Anti-CAA protest: Delhi High Court quashes trial court’s order taking cognizance of FIR against Shabnam Hashmi for holding banner

The bench of Justice Navin Chawla held that the trial court did not take cognizance of the case following the procedure of law, permits respondents to file fresh case if required

Recently, the Delhi High Court quashed a trial court order taking cognizance of a 2020 First Information Report (FIR) filed against social activist Shabnam Hashmi. The said FIR had been registered by the Delhi Police over the anti-Citizen Amendment Act (CAA) that had taken place in 2020 during the COVID-19 pandemic. Notably, the trial court had issued the order taking cognizance of the FIR on October 8, 2021.

Passing the quashing order of the cognizance taken by the trial court and the proceedings that had emancipated from the same, the high court bench of Justice Navin Chawla clarified that the respondent has been permitted by the court a fresh complaint if necessary. As per a report in LiveLaw, the bench had stated “However, it is made clear that the respondent shall be at liberty to file a fresh complaint, if so advised. In case such complaint is filed, the same would be considered in accordance with law.”

It is essential to note that judgment in the said case had been reserved on February 2, 2024.

Brief information about the case:

As per the FIR filed by the Delhi Police against Hashmi was registered in 2020 under Section 188 (Disobedience to order duly promulgated by public servant) of the Indian Penal Code, 1860. Allegations raised against her were that in a video that had surfaced on Hashmi’s social media account on ‘X’ (formerly Twitter), she could be seen walking with banners against the CAA along with some other individuals. As per the FIR, Hashmi was found holding the banner.

Arguments raised in the court:

Advocates Soutik Banerjee and Devika Tulsiani, representing Hashmi in the said case, submitted that in terms of Section 195 of the Code of Criminal Procedure (CrPC), cognizance for an offence under Section 188 of IPC can be only be taken on a complaint made in writing by the concerned Public Servant or some other Public Servant to whom he is administratively subordinate. It was further submitted by the counsels that cognizance could not be taken of the Final Report.

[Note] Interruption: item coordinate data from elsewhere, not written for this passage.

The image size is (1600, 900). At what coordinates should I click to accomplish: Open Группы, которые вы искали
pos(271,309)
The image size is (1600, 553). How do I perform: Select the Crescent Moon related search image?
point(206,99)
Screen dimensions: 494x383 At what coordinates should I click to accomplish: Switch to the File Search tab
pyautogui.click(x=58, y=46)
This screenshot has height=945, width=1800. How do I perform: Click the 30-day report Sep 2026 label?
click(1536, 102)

On the other hand, Additional Public Prosecutor Aman Usman, representing the State, had argued that the learned Metropolitan Magistrate could have taken cognizance not only of the Final Report but also of the document attached thereto.

 

Observations made by the Court:

Based on the submissions of by both the parties, Justice Chawla perused Section 195(1) of CrPC, Justice Chawla said that a court can take cognizance of any offence punishable under Section 188 of the IPC only on the complaint in writing of the Public Servant concerned or some other Public Servant to whom he is administratively subordinate.

As per the LiveLaw report, the bench stated “The present petition presents similar facts as the above cases. In the present case also, the FIR was registered alleging violation of the Prohibitory Order…issued under Section 144 of the CrPC by the ACP Dwarka. However, on completion of investigation, instead of filing a complaint in terms of Section 195 CrPC, the Final Report was filed before the learned Metropolitan Magistrate, and the learned Metropolitan Magistrate vide order dated 08.10.2021, took cognizance of this Final Report.”

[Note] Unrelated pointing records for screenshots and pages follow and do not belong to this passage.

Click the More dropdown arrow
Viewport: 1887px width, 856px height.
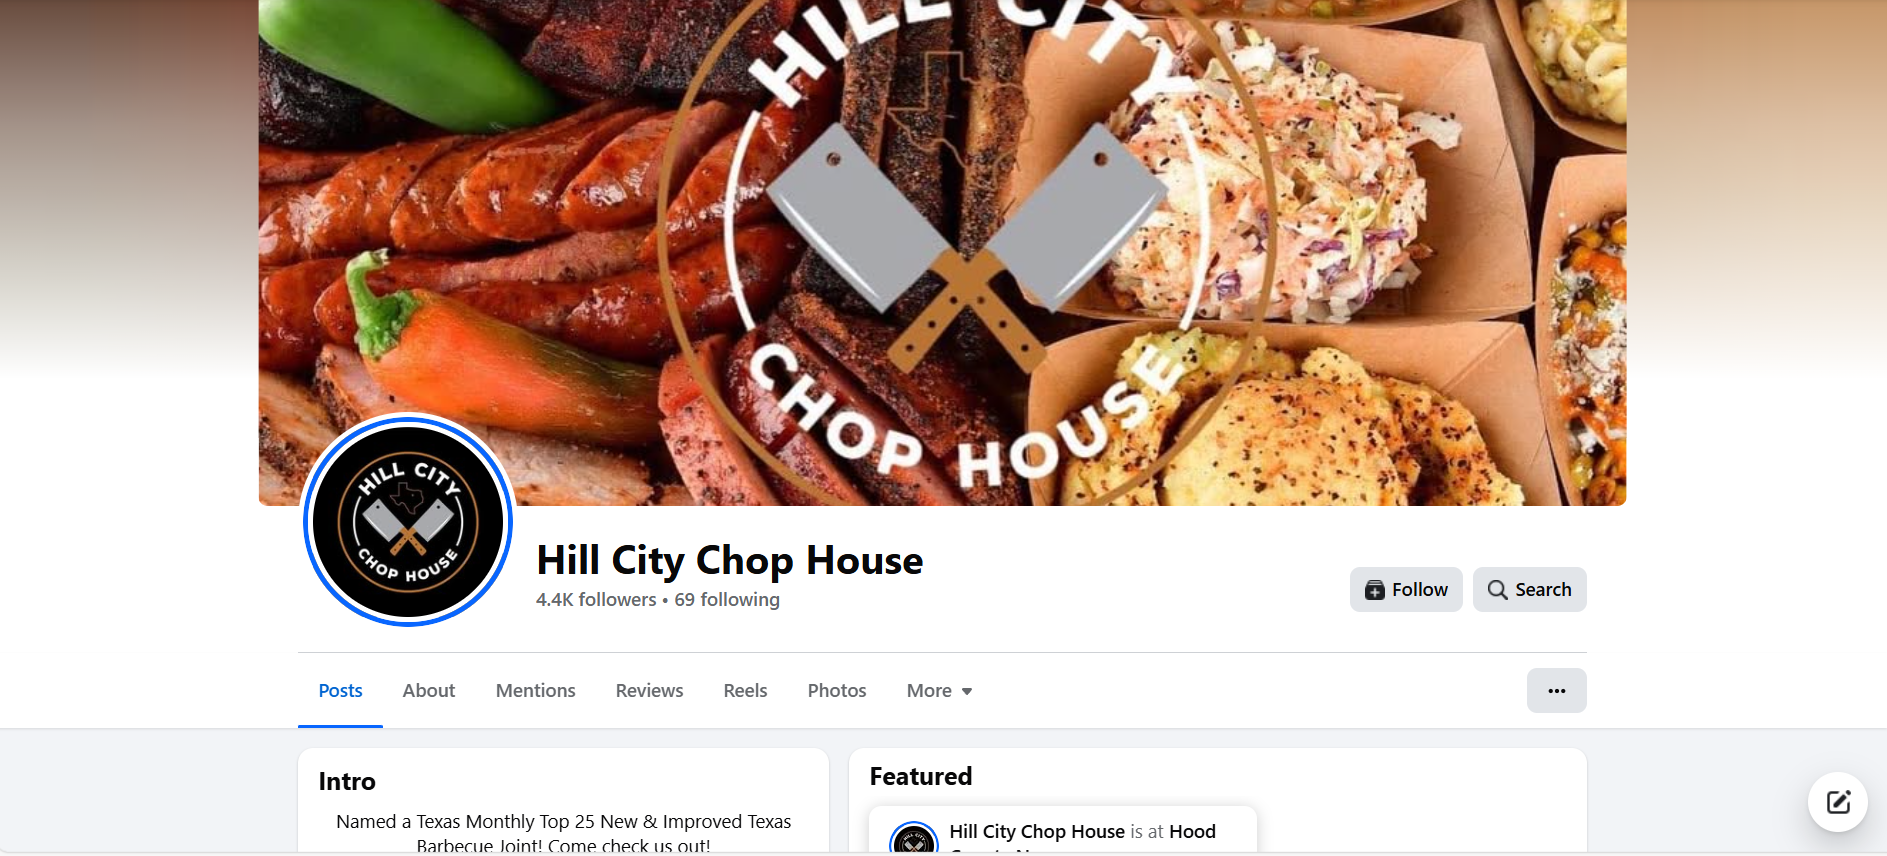click(967, 691)
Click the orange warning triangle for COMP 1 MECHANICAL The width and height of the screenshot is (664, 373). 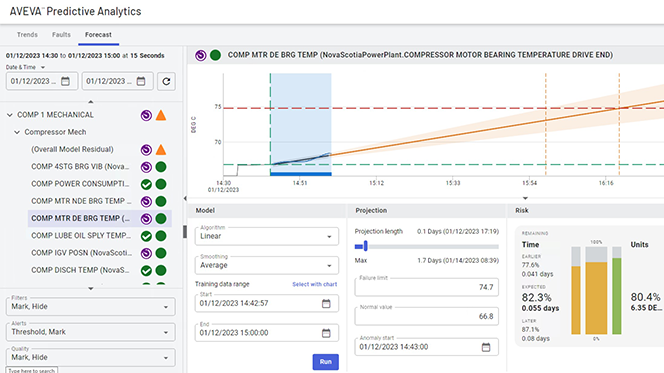[161, 115]
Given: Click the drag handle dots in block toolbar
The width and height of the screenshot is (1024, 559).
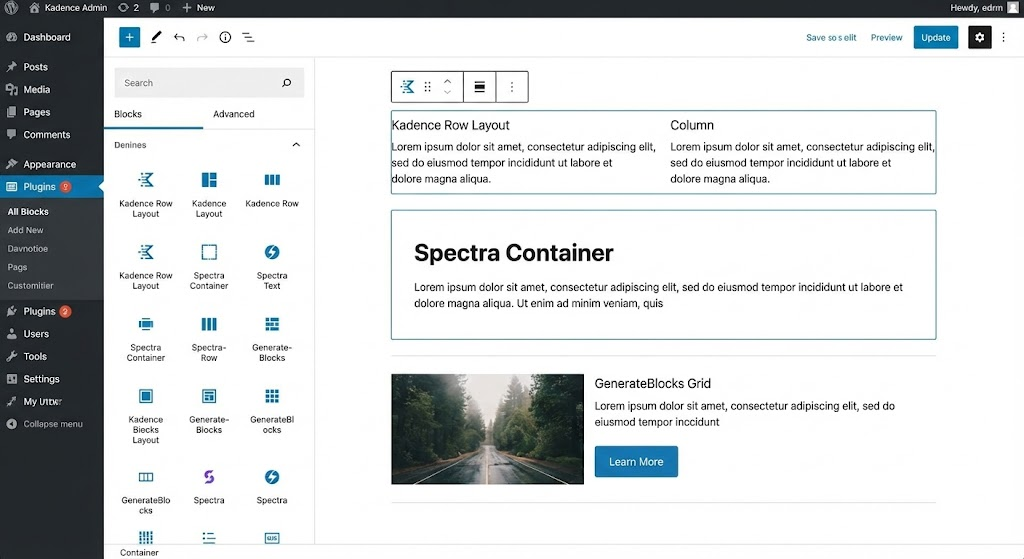Looking at the screenshot, I should point(428,87).
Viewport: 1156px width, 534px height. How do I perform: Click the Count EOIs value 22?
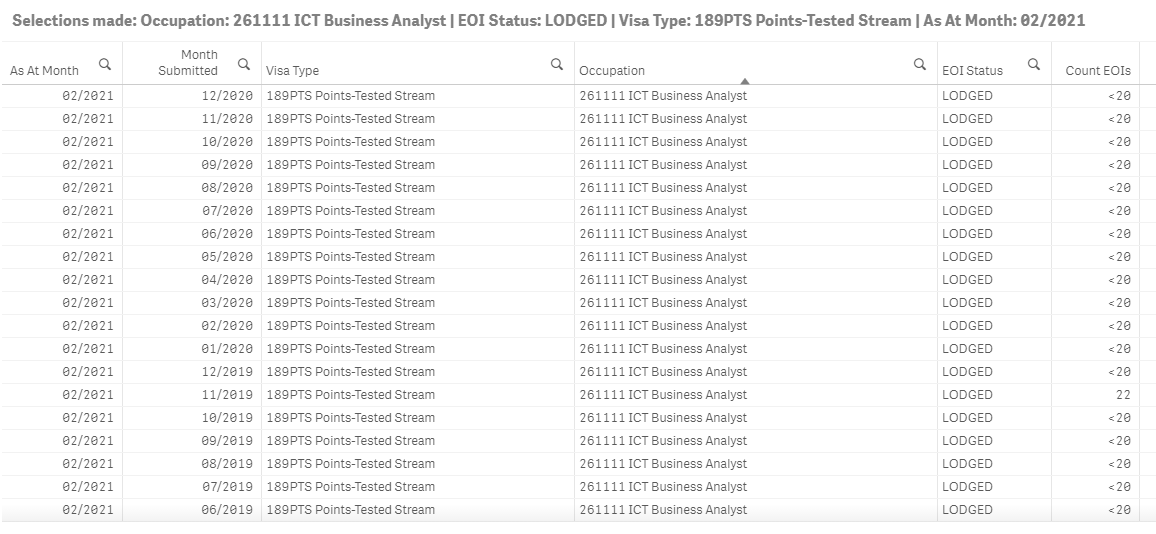1123,395
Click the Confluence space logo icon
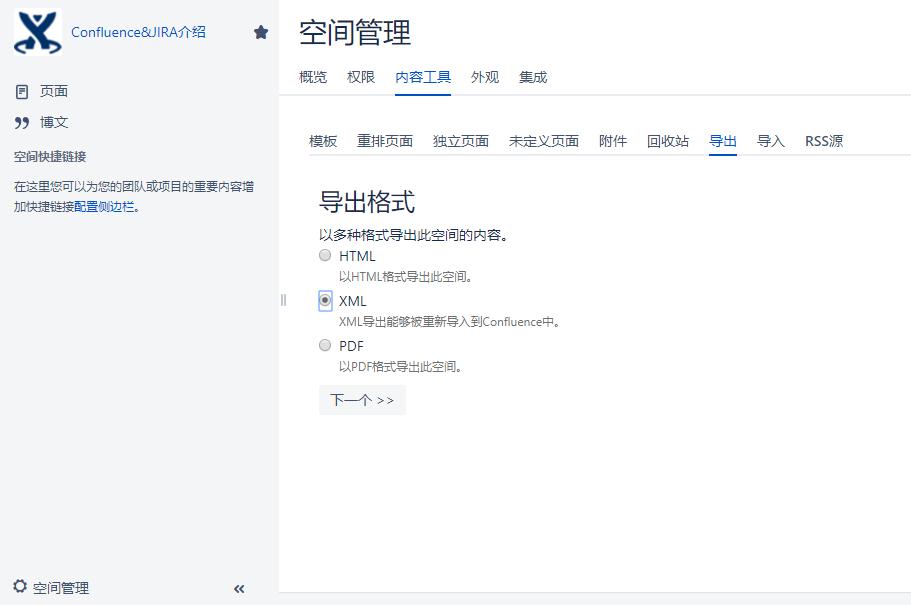911x605 pixels. coord(38,32)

The bench further added that “In the present case, there is no challenge to the registration of FIR. The challenge is to the order passed by the learned Metropolitan Magistrate taking cognizance of the Final Report, which is not a complaint under Section 195 CrPC.”

With this, the bench of Justice Chawla quashed the order of the trial court and permitted the respondents to file a fresh case following the procedure established by law if required.